◆ DATA UNDER STUDY:
☆ ☆ ☆ ☆ ☆

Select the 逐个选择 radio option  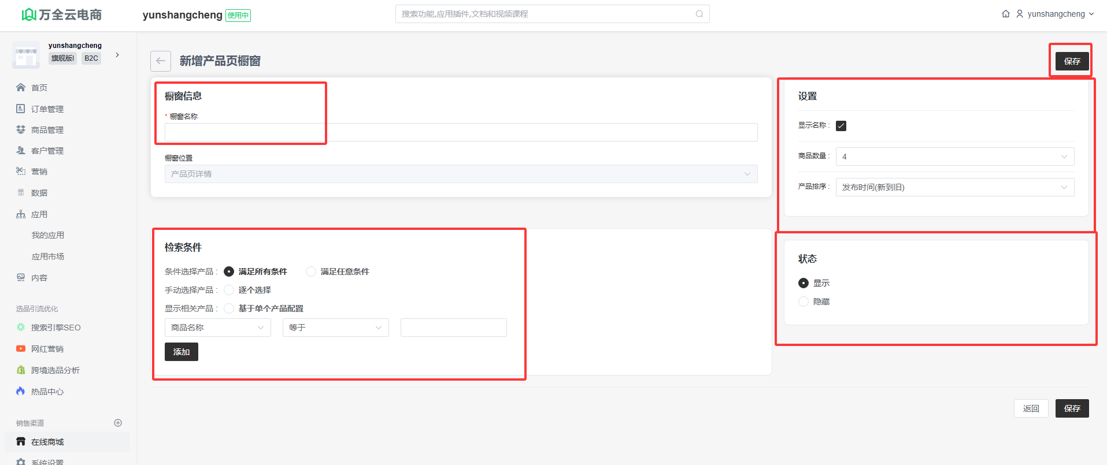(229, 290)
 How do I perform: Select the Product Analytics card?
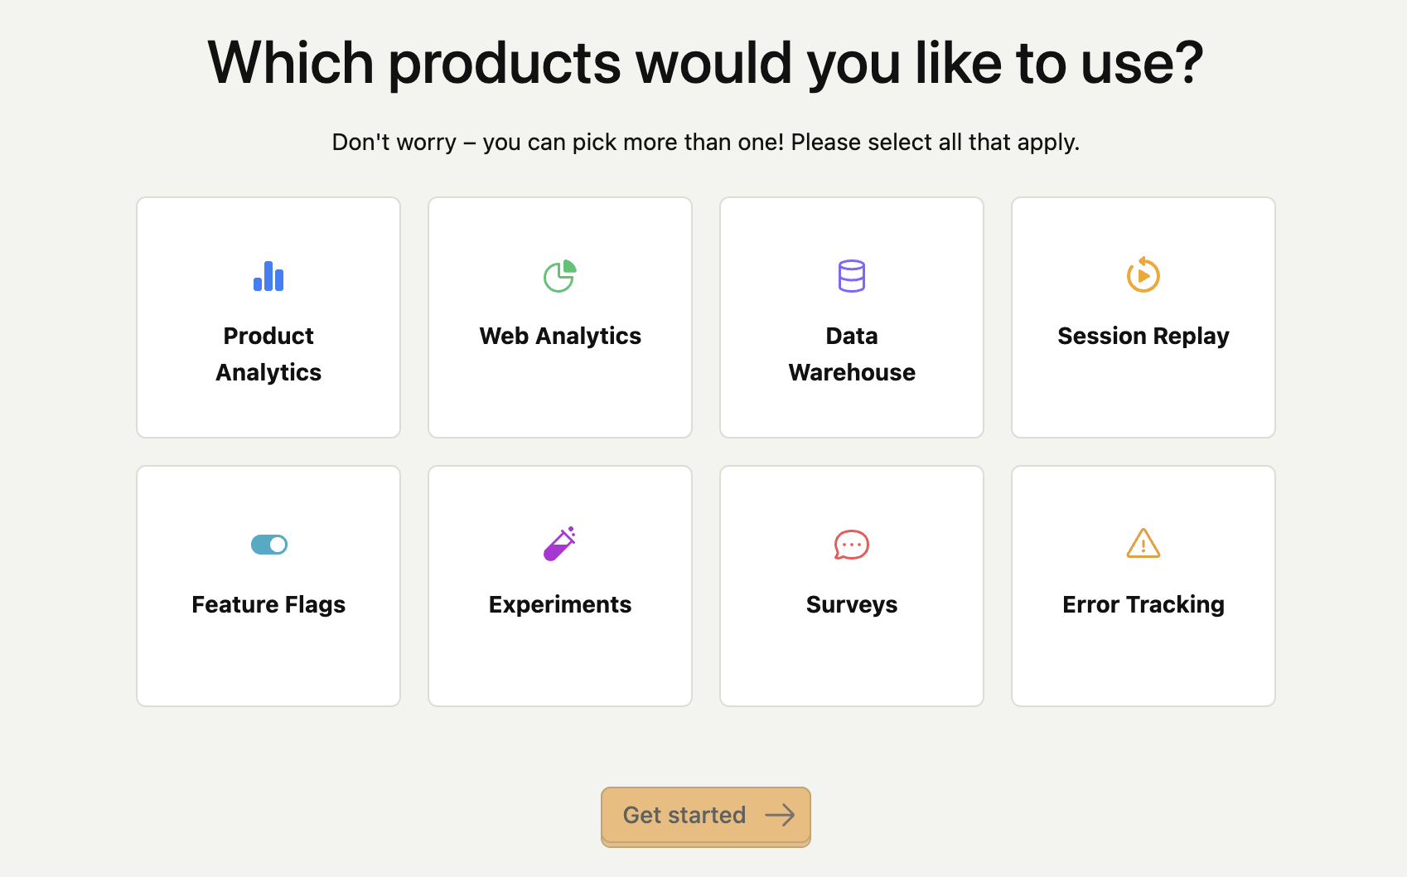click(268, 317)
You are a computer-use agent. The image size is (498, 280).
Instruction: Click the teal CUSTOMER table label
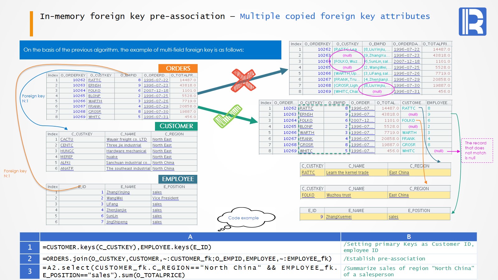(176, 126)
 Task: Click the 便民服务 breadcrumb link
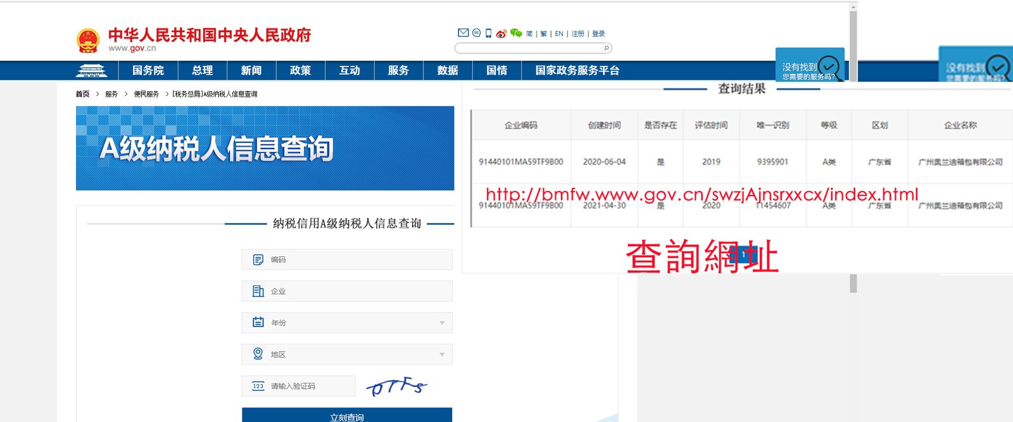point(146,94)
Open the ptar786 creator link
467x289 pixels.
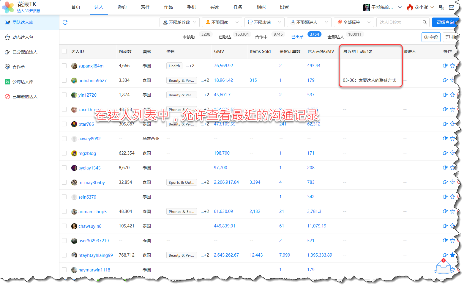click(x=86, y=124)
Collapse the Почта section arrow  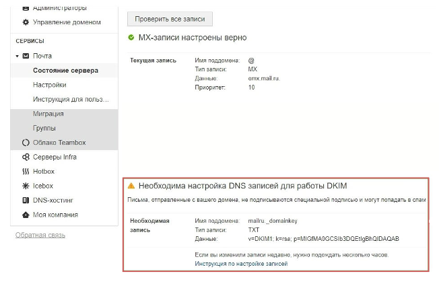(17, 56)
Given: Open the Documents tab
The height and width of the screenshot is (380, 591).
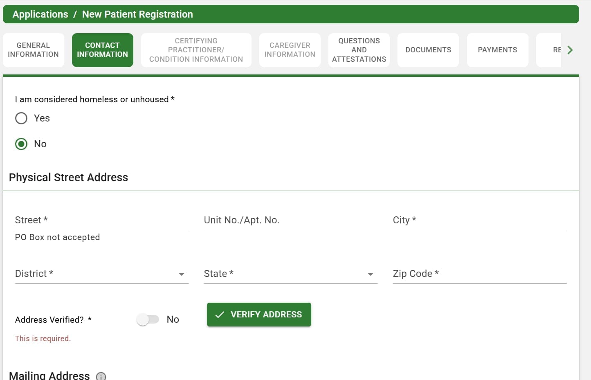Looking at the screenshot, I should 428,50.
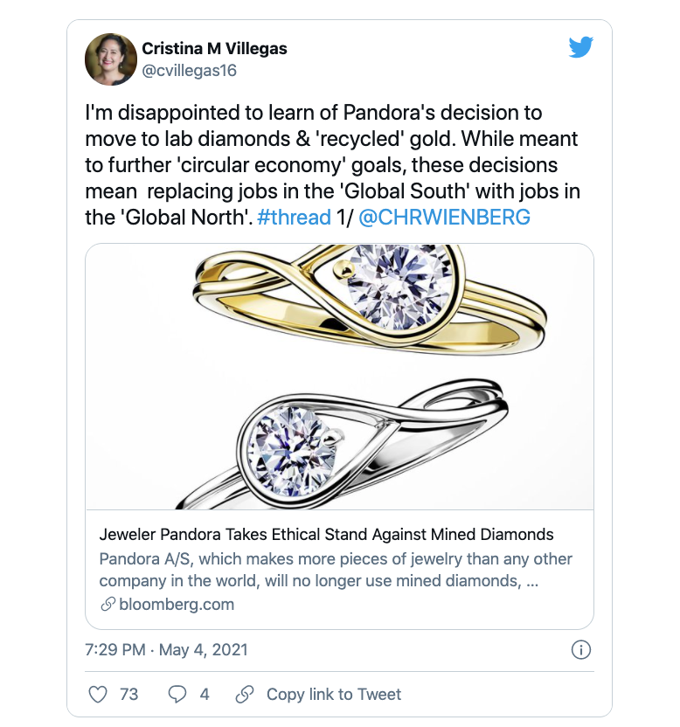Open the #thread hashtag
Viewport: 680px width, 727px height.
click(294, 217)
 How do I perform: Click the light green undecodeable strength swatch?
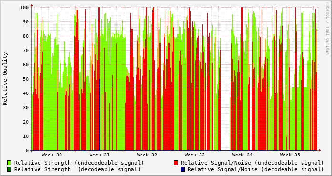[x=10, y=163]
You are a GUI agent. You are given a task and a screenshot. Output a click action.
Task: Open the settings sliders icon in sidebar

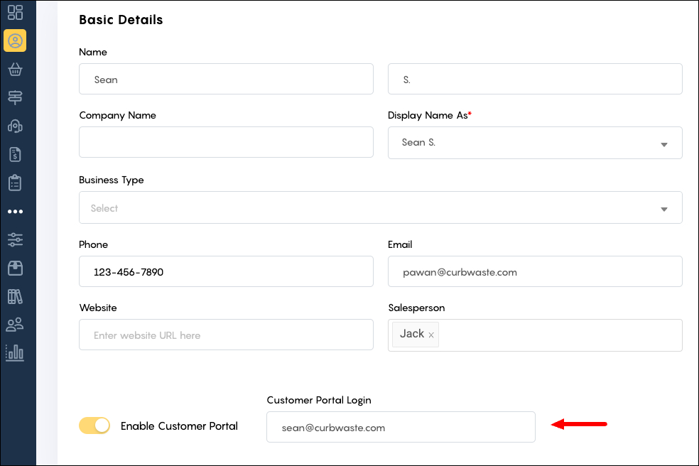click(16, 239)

☆ ☆ ☆ ☆ ☆

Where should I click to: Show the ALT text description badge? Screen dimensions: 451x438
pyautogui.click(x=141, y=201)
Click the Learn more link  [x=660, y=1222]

☆ ☆ ☆ ☆ ☆

◆ PROBLEM STATEMENT: In the material above, each line with the word "agent" should be copied.

◆ RESPONSE TO THE TASK:
You are a computer-use agent. The image size is (498, 280).
You are a GUI agent. You are given a task and a screenshot. Output a click action.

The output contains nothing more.